Daniel Cohn-Bendit

Mélenchon cru... Hollande cuit ?

Chronique d'un cosmopolite - Le Nouvel Observateur  

Au cours des dernières semaines, la gauche nous a donné à entendre deux types de discours diamétralement opposés et qui ont, chacun, fait couler beaucoup d’encre. Il y a d’abord eu l’incroyable sortie de Mélenchon sur la manière très contestable dont avait eu lieu les « négociations » à Bruxelles entre les ministres des finances européens, la Banque centrale et le FMI au sujet de la crise financière chypriote. Avec un Pierre Moscovici dépeint sous les traits du « salopard » et du « traître » inféodé à la finance internationale ! Devant le tollé soulevé par ses déclarations, l’eurodéputé chavézien – qui au passage n’avait pas pris la peine de siéger lors du vote historique du Parlement européen contre le budget « austéritaire » du Conseil européen – s’est justifié en plaidant l’usage libératoire du parler « cru et dru ».

Plus récemment et sur un mode très différent, François Hollande en chute libre dans les sondages s’est livré lors d’un long entretien télévisé à une première opération de justification de son action depuis son entrée en fonction. S’il a déroulé avec une relative aisance sa longue série d’arguments, il est cependant loin d’avoir convaincu l’opinion et ses commentateurs. Il a tout simplement ravalé la politique au rang de collection de mesures ordonnées suivant une méthode dite de la « boîte à outils ». Franchement, pas de quoi révolutionner le rayon outillage du Bazar de l’Hôtel de Ville ! Bien sûr, je préfère encore ça aux pitreries verbales du leader du Front de gauche... Mais quand même ! Quelle absence de vision du monde ! Et qu’on ne vienne pas me présenter cela comme du parler vrai ! En l’espèce, le parler vrai eût été de reconnaître que, candidat à la présidence, il n’avait pas pris la mesure de tous les problèmes auxquels il allait être confronté. Cela aurait au moins eu l’avantage de faire pardonner les trois mois de quasi-inaction ouatée de son début de mandat qu’il se voit à présent vertement reprocher. En fait, Hollande a parlé « cuit », trop cuit ; un peu comme ces plats surgelés préparés longtemps à l’avance et ensuite trop souvent repassés aux micro-ondes...

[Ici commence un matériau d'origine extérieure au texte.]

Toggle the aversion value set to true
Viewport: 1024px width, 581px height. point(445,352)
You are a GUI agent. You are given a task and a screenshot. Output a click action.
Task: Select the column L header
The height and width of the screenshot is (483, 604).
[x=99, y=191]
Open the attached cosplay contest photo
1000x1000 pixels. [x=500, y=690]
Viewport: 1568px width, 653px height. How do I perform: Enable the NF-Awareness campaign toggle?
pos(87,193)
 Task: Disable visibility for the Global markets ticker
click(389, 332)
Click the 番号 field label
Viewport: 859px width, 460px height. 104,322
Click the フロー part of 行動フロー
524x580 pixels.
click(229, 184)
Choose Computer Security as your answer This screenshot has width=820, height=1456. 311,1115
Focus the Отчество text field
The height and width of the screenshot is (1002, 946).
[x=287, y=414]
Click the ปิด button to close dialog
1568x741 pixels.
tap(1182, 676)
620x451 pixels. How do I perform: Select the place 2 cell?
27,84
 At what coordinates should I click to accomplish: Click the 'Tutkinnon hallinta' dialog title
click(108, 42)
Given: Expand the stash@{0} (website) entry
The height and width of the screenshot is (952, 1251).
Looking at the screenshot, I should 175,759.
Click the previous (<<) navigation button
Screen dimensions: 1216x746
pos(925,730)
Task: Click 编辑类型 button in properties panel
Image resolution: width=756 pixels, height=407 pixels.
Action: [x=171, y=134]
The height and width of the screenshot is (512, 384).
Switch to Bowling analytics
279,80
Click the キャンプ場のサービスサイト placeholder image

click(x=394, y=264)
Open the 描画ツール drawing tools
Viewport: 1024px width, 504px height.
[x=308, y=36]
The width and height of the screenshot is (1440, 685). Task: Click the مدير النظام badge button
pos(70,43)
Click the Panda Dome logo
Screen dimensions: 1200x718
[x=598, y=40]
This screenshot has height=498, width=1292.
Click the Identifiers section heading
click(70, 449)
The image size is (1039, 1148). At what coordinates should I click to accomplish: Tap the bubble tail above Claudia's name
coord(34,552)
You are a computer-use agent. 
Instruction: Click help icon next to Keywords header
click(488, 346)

Le cru contre le cuit ? J’espère seulement pour Hollande qu’il n’est pas complètement cuit... Car dans la situation présente, je ne vois ni le cru Mélenchon, ni le réchauffé Président satisfaire l’appétit d’une population française en plein désarroi. En s’opposant métaphoriquement, le « cru et le cuit » – pour reprendre l’expression de Claude Lévi-Strauss à ce sujet – ne sont que les deux faces binaires d’une même système mais qui s’ignorent réciproquement. L’une, au nom du « parler cru » déglingue l’adversaire sans cependant offrir une vision du monde et orientation politique crédible aux yeux des électeurs. L’autre, au nom d’une gestion responsable infinie et sans passion, arrive peu ou prou au même résultat. C’est là le drame de la gauche française. Comme celui de la gauche italienne aujourd’hui perdue entre le « Tutti a casa ! » (« Qu’ils dégagent tous ! » en VF) d’un Beppe Grillo et la triste désincarnation du politique d’un Pierluigi Bersani... Car la gauche n’est en réalité pas chose binaire, mais un sujet composé de trois familles qui peinent à se conjuguer : une gauche autoritaire, une gauche gestionnaire et une gauche libertaire. Hollande incarne la seconde, tandis que Mélenchon mixte très maladroitement la première avec la dernière.

Hannah Arendt a écrit un jour que, en démocratie, il fallait des institutions régulatrices pour protéger la société contre ses propres passions. Je partage évidemment son avis, mais j’ajoute que, en politique, il faut aussi de la passion et surtout beaucoup d’imagination. Et il en faudra beaucoup à la gauche par les temps qui courent pour donner un semblant de corps aux trois familles qui la traversent.